**** EXTRACTED MATERIAL
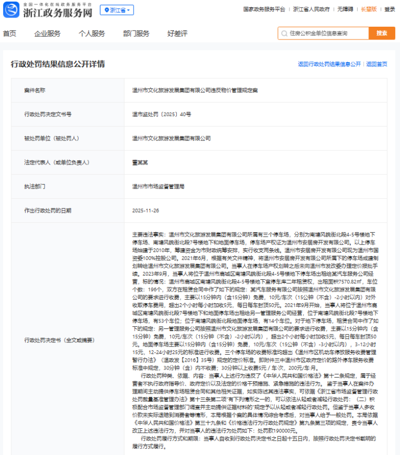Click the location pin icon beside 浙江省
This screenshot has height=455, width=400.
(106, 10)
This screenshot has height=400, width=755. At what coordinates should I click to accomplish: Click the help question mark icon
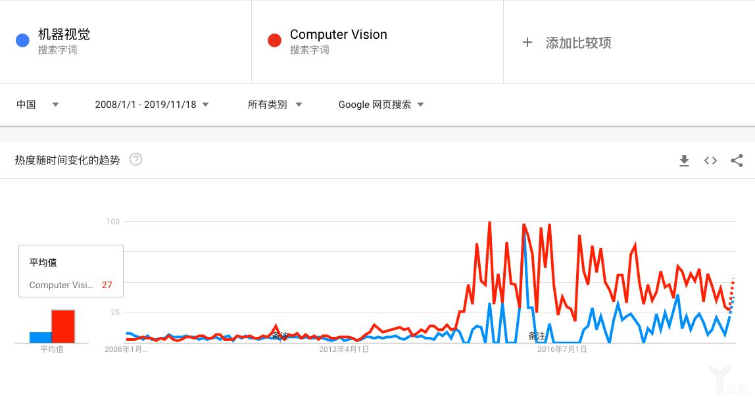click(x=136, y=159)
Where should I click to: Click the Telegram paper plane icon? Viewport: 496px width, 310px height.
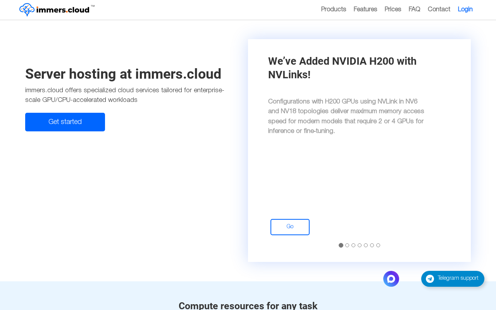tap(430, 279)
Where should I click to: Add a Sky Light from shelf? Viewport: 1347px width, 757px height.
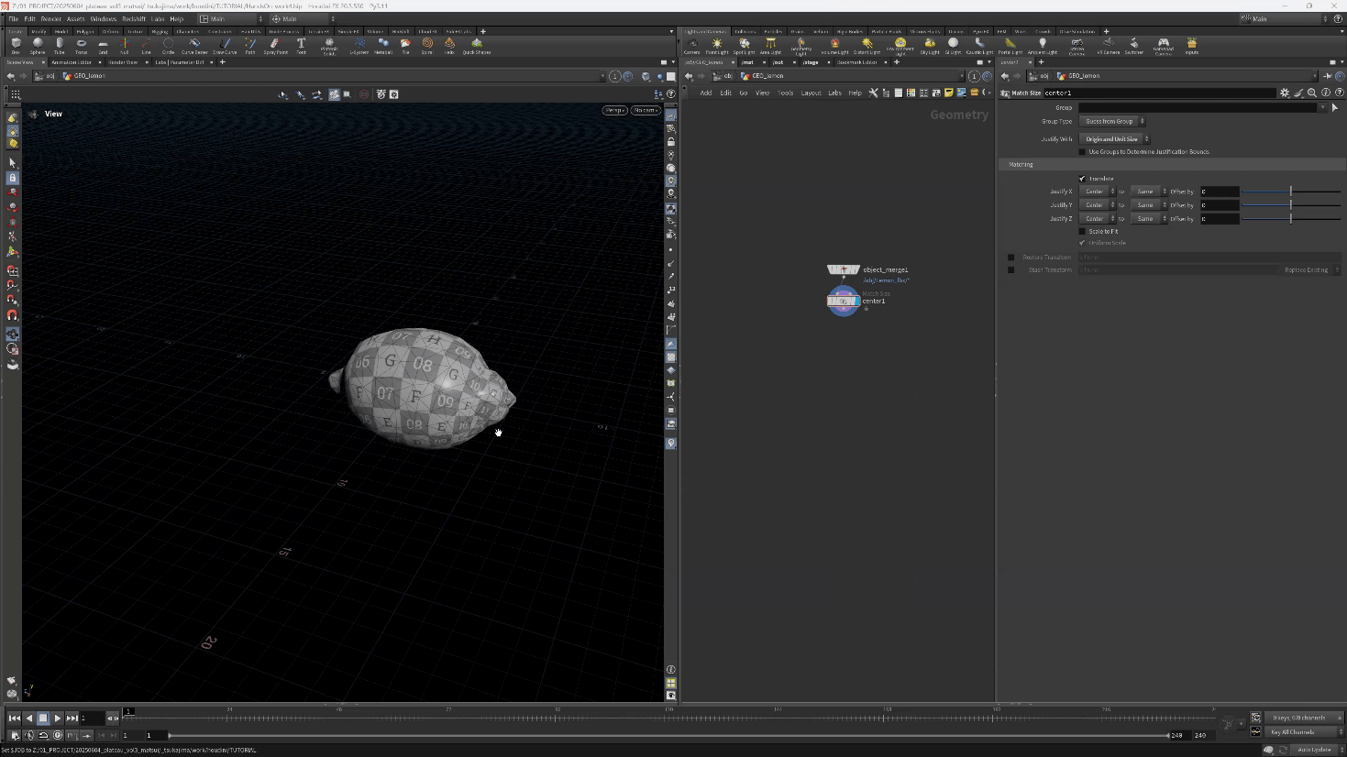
********
**** EXTRACTED MATERIAL
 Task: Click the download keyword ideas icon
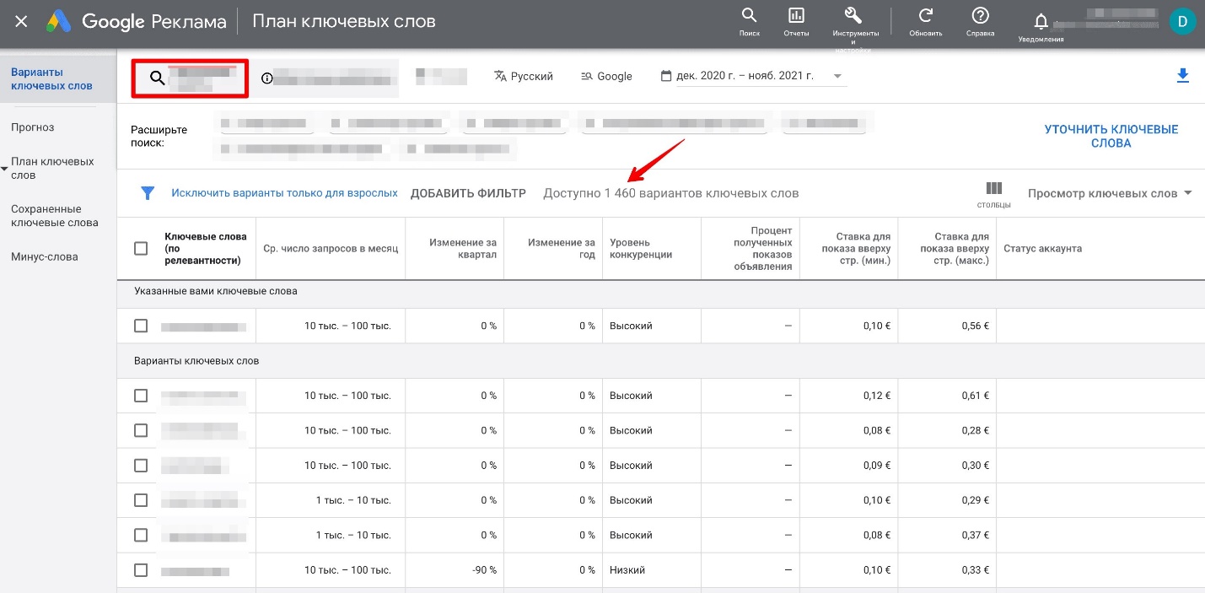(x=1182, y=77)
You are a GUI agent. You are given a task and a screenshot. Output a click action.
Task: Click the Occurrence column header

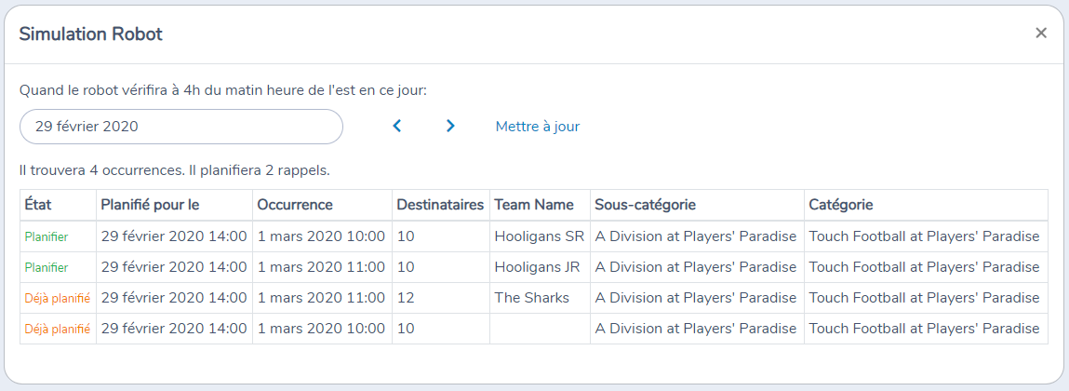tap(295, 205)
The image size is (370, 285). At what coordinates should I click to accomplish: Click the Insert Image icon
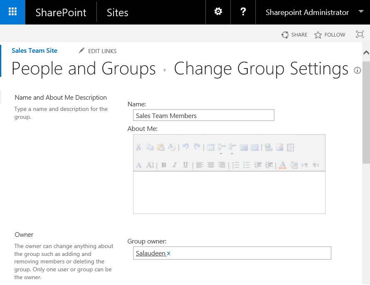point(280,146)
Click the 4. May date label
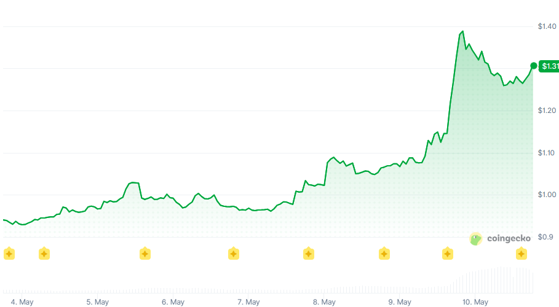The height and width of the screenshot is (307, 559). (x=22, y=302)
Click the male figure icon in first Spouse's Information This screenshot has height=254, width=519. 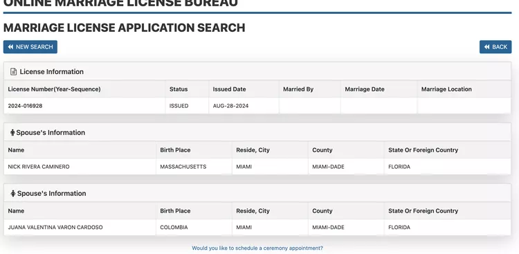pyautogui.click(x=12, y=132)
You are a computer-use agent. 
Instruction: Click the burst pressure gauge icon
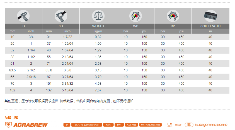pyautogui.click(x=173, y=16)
********
**** EXTRACTED MATERIAL
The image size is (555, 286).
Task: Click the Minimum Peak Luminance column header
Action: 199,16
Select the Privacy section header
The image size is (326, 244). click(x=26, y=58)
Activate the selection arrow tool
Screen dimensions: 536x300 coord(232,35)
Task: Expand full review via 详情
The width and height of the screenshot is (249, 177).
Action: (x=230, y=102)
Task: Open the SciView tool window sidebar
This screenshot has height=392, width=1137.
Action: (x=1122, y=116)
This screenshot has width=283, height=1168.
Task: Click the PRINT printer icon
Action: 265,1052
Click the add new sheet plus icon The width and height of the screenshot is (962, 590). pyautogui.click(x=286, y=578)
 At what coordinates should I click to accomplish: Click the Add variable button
********
__WHAT YOU SHOULD DO__: Pull out every line in the rows above that includes the string "column" and copy each one unchanged.

__TASK RESULT__:
Task: Click the Occurrence column header
Task: Click the Minimum Peak Luminance column header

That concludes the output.